Jesús se identificó con cada uno de los pobres: “Cada vez que lo hicisteis con uno de estos, mis hermanos más pequeños, conmigo lo hicisteis” (Mt 25,40). Olvidarlo equivale a falsificar el Evangelio. El Dios que Jesús nos revela es el de un Padre generoso, misericordioso, inagotable en su bondad y gracia, que ofrece esperanza sobre todo a los que están desilusionados y privados de futuro. Jesús ha inaugurado el Reino de Dios poniendo en el centro a los pobres y nos ha confiado a sus discípulos la tarea de llevarlo adelante, asumiendo la responsabilidad de dar esperanza a los pobres. Debemos reavivar su esperanza y restaurar su confianza. Es un programa para toda la comunidad cristiana. De esto depende que sea creíble el anuncio del Evangelio. “La opción por los últimos, por aquellos que la sociedad descarta y desecha” (EG, 195) es una opción prioritaria que los discípulos de Cristo estamos llamados a realizar para no traicionar la credibilidad de la Iglesia y para dar esperanza efectiva a tantas personas indefensas. En ellas, la caridad cristiana encuentra su verificación, porque quien se compadece de sus sufrimientos con el amor de Cristo recibe fuerza y confiere vigor al anuncio del Evangelio.

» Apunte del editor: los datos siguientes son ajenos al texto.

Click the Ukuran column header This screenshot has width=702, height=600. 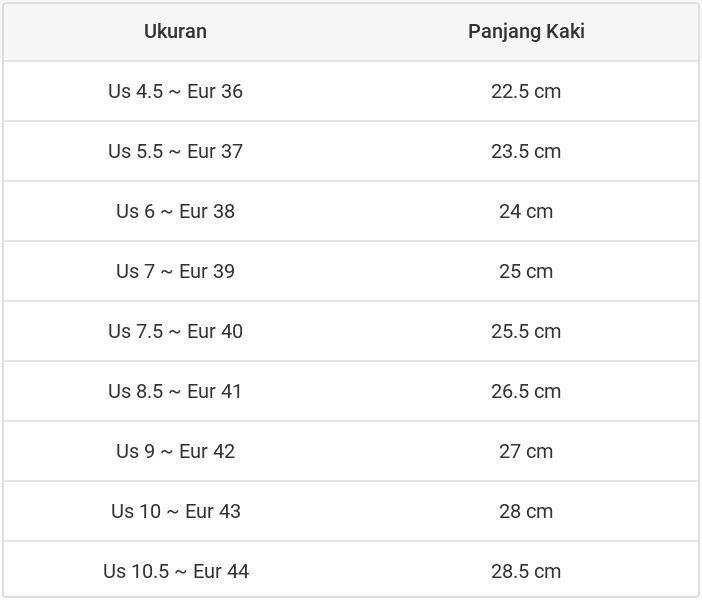click(175, 31)
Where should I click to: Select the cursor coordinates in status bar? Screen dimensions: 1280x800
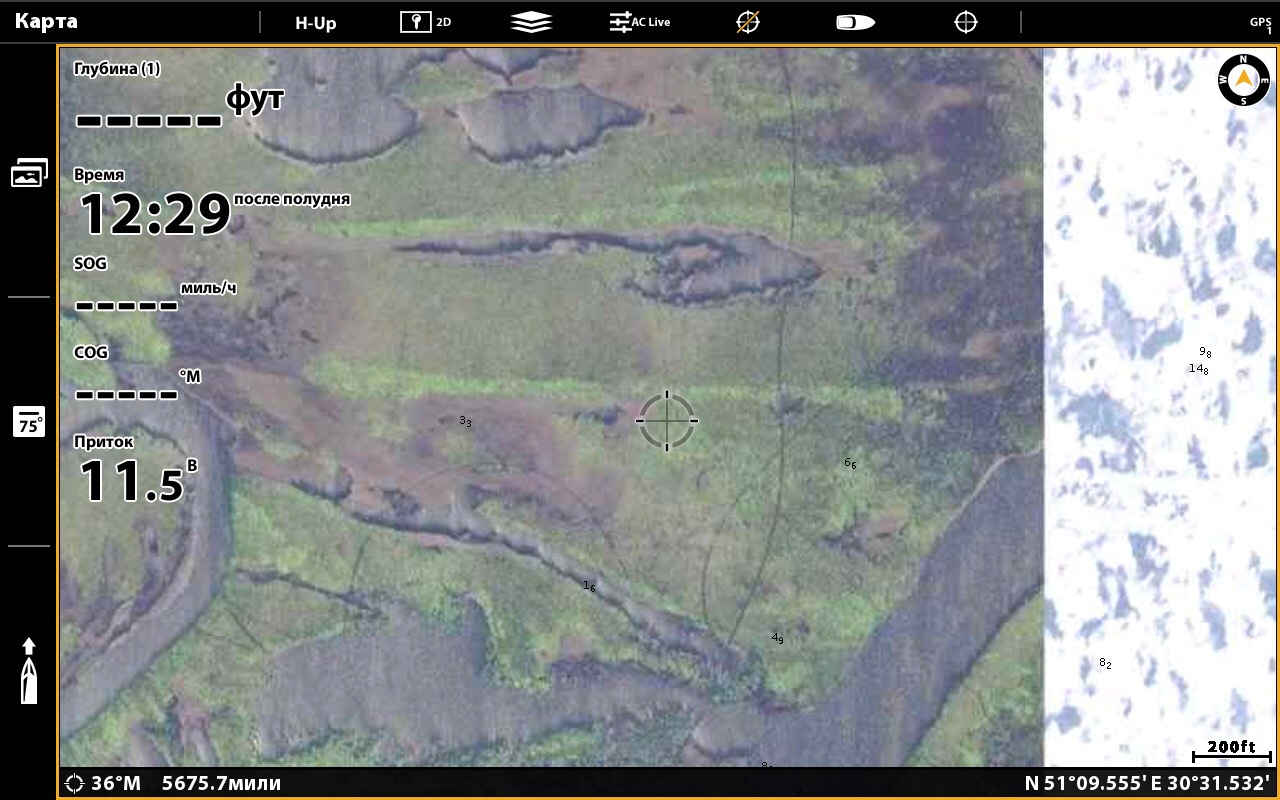point(1147,783)
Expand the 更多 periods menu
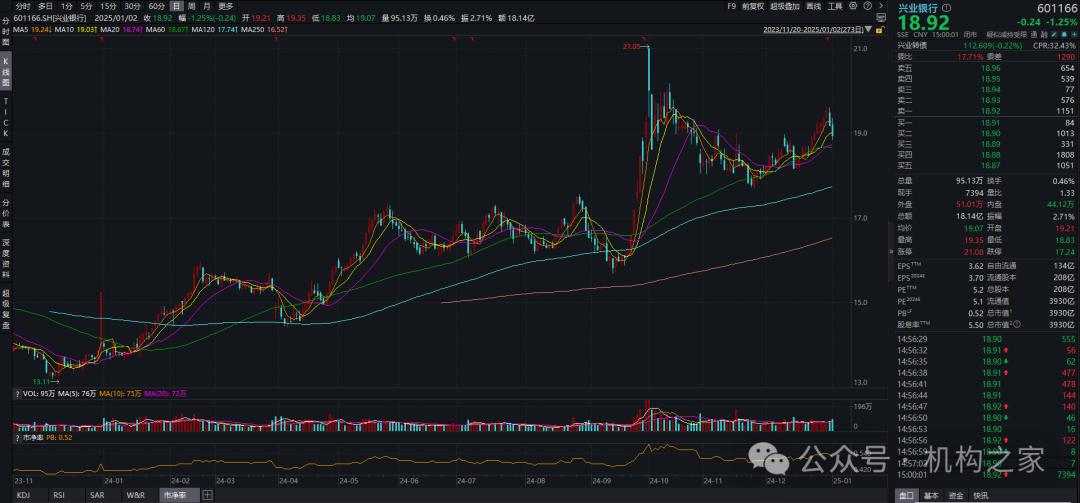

Los pobres obtienen una esperanza verdadera cuando reconocen en nuestra atención un acto de amor gratuito que no busca recompensa. Antes de nada, los pobres tienen necesidad de Dios, de su amor hecho visible gracias a personas que expresan y ponen de manifiesto la fuerza del amor cristiano. Por supuesto, los pobres piden comida y otros tipos de ayuda; pero lo que realmente necesitan va más allá. Los pobres necesitan nuestras manos para reincorporarse, nuestros corazones para sentir de nuevo el calor del afecto, nuestra presencia para superar la soledad. Sencillamente, ellos necesitan sentir el amor de Dios.